项目作者: evdubs

项目描述 :
ETL for the SPDR ETF holdings XLS documents
高级语言: Racket
项目地址: git://github.com/evdubs/spdr-etf-holdings.git
创建时间: 2017-12-06T08:06:47Z
项目社区:https://github.com/evdubs/spdr-etf-holdings

开源协议:Mozilla Public License 2.0

下载


spdr-etf-holdings

These Racket programs will download the SPDR ETF holdings XLS documents and insert the holding data into a PostgreSQL database.
The intended usage on Windows with Microsoft Excel is:

  1. $ racket extract.rkt
  2. $ racket transform-load-com.rkt

On other platforms, you will need to do something like the following (and will need some bit of software to do the XLS->CSV transformation):

  1. $ racket extract.rkt
  2. $ for f in `ls /var/local/spdr/etf-holdings/date/` ; do libreoffice --headless --convert-to csv --outdir /var/local/spdr/etf-holdings/date $f ; done
  3. $ racket transform-load-csv.rkt

If you have libreoffice installed, you can instead just do the following as XLS->CSV conversion using libreoffice is supported within the process:

  1. $ racket extract.rkt
  2. $ racket transform-load-csv.rkt -c

You will need to provide a database password for the transform-load-*.rkt programs. The available parameters are:

  1. $ racket transform-load-csv.2019-11-02.rkt -h
  2. racket transform-load-csv.2019-11-02.rkt [ <option> ... ]
  3. where <option> is one of
  4. -b <folder>, --base-folder <folder> : SPDR ETF Holdings base folder. Defaults to /var/local/spdr/etf-holdings
  5. -c, --convert-xls : Convert XLS documents to CSV for handling. This requires libreoffice to be installed
  6. -d <date>, --folder-date <date> : SPDR ETF Holdings folder date. Defaults to today
  7. -n <name>, --db-name <name> : Database name.
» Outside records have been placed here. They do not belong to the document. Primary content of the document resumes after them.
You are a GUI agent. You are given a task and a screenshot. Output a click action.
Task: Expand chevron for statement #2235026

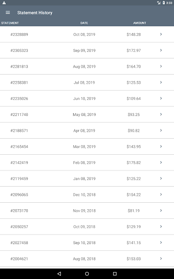[161, 98]
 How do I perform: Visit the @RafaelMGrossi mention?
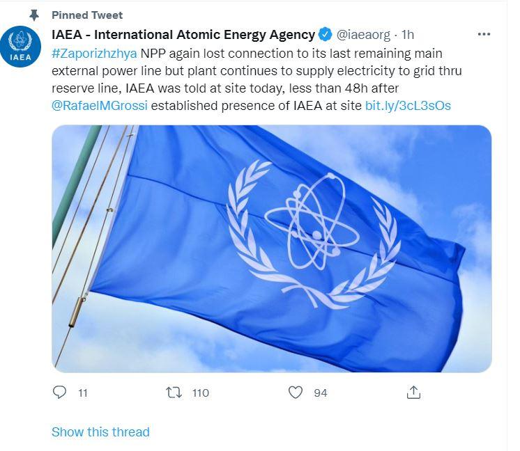[x=100, y=106]
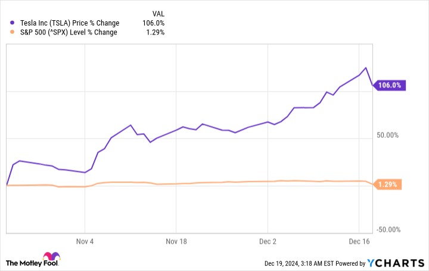429x271 pixels.
Task: Click the 50.00% y-axis label
Action: click(387, 136)
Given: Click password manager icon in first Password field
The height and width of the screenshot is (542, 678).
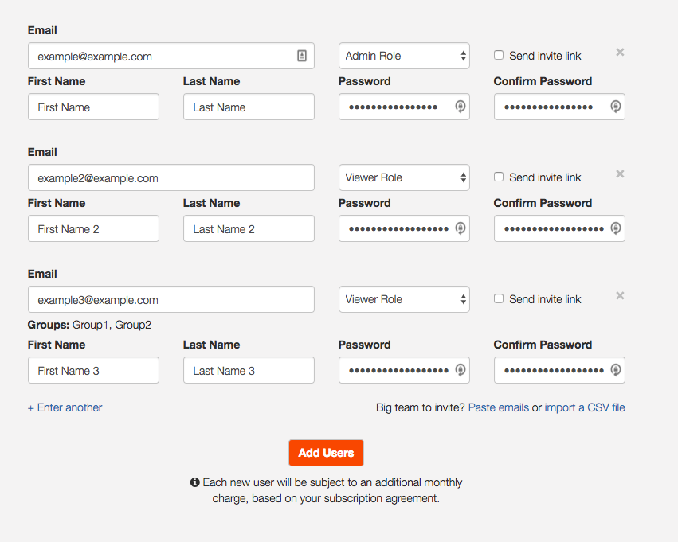Looking at the screenshot, I should (460, 106).
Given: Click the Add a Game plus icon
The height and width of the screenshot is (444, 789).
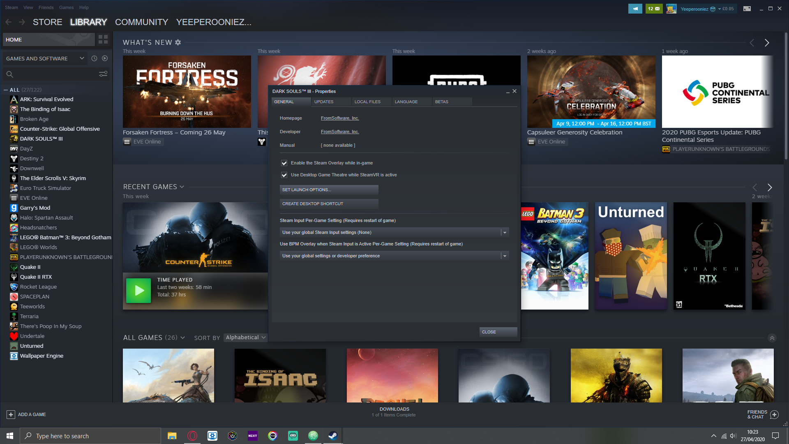Looking at the screenshot, I should coord(11,414).
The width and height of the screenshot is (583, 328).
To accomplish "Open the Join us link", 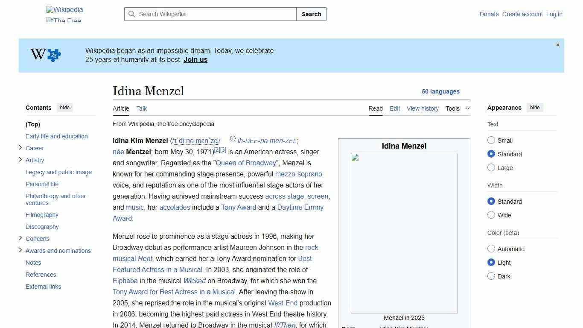I will pyautogui.click(x=195, y=59).
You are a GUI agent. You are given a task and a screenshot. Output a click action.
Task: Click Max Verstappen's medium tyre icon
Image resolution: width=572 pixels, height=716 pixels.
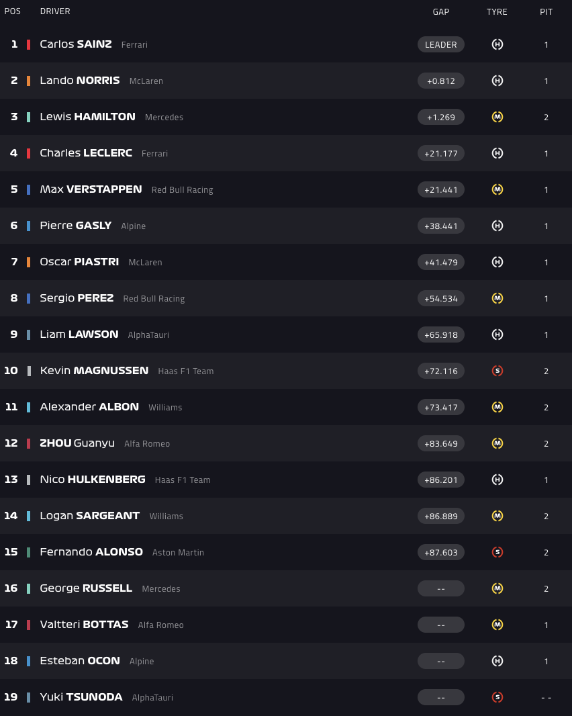(497, 189)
Defaults to 'local'
  8. -p <password>, --db-pass <password> : Database password
  9. -u <user>, --db-user <user> : Database user name. Defaults to 'user'
  10. --help, -h : Show this help
  11. -- : Do not treat any remaining argument as a switch (at this level)
  12. Multiple single-letter switches can be combined after one `-`. For
  13. example: `-h-` is the same as `-h --`

The provided schema.sql file shows the expected schema within the target PostgreSQL instance.
This process assumes you can write to a /var/local/spdr folder. This process also assumes you have loaded your database with NASDAQ symbol
file information. This data is provided by the nasdaq-symbols project.

Dependencies

It is recommended that you start with the standard Racket distribution. With that, you will need to install the following packages:

  1. $ raco pkg install --skip-installed gregor http-easy tasks threading

Format and URL updates

On 2020-01-01, the URL for SPDR ETF documents changed; extract.2020-01-01.rkt uses this new location.

On 2019-11-02, columns were added to the SPDR ETF documents; transform-load.2019-11-02.rkt can process these new columns.